A pessoa alcoolizada perde a noção de distância, espaço e da realidade, além do reflexo. Diante de uma situação de emergência, ela não consegue raciocinar a tempo de desviar e evitar acidentes. A PRF verifica que hoje os acidentes mais graves estão saindo da região metropolitana e indo para as estradas. O acidente de trânsito no acostamento é uma das situações mais graves, porque é por onde o pedestre e ciclista caminham e local em que o veículo está parado com problema mecânico.
Antropólogo afirma que impera o "sabe com que está falando?"
A Editora Rocco lançou recentemente o livro "Fé em Deus e pé na tábua - ou como e por que o trânsito enlouquece no Brasil", do antropólogo Roberto da Matta, com João Gualberto Moreira Vasconcelos e Ricardo Pandolfi. Na obra, o autor ressalta que o comportamento do brasileiro é terrível no trânsito, resultado da incapacidade de ser uma sociedade igualitária; de instituir a igualdade como um guia para a conduta.
Para ele, o trânsito reproduz valores de uma sociedade que quer ser republicana e moderna, mas ainda está atrelada a um passado aristocrático, em que alguns podiam mais do que muitos. Em casa, afirma o autor, as pessoas são ensinadas que são únicas, especiais. "Aprendemos que nossas vontades sempre podem ser atendidas. É o espaço do acolhimento, do tudo é possível por meio da mamãe. Daí a pessoa chega à rua e não consegue entender aquele espaço onde todos são juridicamente iguais". Ir para a rua, no Brasil, continua, "ainda é um ato dramático, porque significa abandonar a teia de laços sociais onde todos se conhecem e ir para um espaço onde ninguém é de ninguém". Ele destaca que o trânsito é o lado mais negativo desse mundo da rua, pois é doentio, desumano e vergonhoso notar que 40 mil pessoas morrem por ano no trânsito de um país que se acredita cordial, hospitaleiro e carnavalesco.
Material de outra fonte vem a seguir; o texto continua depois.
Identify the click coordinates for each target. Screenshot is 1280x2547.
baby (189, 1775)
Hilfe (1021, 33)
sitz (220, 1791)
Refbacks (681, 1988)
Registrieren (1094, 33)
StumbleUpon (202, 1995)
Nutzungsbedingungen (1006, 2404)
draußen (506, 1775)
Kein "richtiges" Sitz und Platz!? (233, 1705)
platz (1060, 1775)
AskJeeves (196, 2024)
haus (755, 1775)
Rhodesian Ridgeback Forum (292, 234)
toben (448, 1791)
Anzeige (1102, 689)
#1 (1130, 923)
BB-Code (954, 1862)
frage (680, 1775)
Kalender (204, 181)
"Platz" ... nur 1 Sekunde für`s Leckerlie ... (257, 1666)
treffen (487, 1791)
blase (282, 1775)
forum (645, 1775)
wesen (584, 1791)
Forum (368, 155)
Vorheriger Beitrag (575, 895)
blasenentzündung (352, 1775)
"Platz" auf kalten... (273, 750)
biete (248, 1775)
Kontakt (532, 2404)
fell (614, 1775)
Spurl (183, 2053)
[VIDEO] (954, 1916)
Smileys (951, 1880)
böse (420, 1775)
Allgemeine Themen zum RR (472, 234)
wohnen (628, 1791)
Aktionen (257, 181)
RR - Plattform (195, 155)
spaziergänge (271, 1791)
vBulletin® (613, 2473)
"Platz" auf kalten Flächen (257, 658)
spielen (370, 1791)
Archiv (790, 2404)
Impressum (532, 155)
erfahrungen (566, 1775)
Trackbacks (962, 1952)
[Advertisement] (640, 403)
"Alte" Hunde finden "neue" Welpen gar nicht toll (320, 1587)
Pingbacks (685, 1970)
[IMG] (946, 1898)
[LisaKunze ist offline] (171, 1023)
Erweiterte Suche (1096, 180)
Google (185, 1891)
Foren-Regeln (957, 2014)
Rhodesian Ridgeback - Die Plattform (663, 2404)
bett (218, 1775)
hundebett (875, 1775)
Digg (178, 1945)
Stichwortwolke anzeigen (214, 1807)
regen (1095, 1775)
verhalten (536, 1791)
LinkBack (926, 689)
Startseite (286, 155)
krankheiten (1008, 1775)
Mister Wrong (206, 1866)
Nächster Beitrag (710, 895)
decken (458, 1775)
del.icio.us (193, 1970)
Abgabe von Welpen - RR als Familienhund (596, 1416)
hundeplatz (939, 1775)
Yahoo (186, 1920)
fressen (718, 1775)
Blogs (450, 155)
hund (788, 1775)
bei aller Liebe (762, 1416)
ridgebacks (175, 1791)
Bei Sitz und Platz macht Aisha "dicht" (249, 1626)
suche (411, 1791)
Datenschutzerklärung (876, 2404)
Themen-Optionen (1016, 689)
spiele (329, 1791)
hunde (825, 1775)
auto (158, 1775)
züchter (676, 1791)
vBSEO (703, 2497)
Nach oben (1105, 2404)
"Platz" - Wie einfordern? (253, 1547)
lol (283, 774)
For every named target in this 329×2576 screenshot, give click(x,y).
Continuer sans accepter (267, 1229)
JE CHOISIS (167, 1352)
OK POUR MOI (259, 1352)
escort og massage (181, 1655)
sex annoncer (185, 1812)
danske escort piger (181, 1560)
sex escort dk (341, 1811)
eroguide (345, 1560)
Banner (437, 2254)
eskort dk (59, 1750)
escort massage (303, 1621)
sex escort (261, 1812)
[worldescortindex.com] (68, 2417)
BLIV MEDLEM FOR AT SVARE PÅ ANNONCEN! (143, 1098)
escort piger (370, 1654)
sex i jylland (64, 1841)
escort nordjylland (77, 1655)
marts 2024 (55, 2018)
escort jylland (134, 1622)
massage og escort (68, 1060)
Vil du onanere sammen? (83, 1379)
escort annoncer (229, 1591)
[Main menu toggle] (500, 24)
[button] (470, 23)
Roberto da Matta considera ainda que o brasileiro com um carro se sente superior ao pedestre. Ou superior a outro motorista porque tem um carro mais moderno ou mais caro. Para o antropólogo, o motorista não consegue entender que ele não é diferente do outro motorista ou do pedestre, que ele não tem um salvo-conduto para transgredir as leis. "No Brasil, obedecer à lei é visto como uma babaquice, um sintoma de inferioridade. Isso é herança de uma sociedade aristocrática e patrimonialista, em que não houve investimento sério no transporte coletivo e ainda impera o ‘Você sabe com quem está falando?’".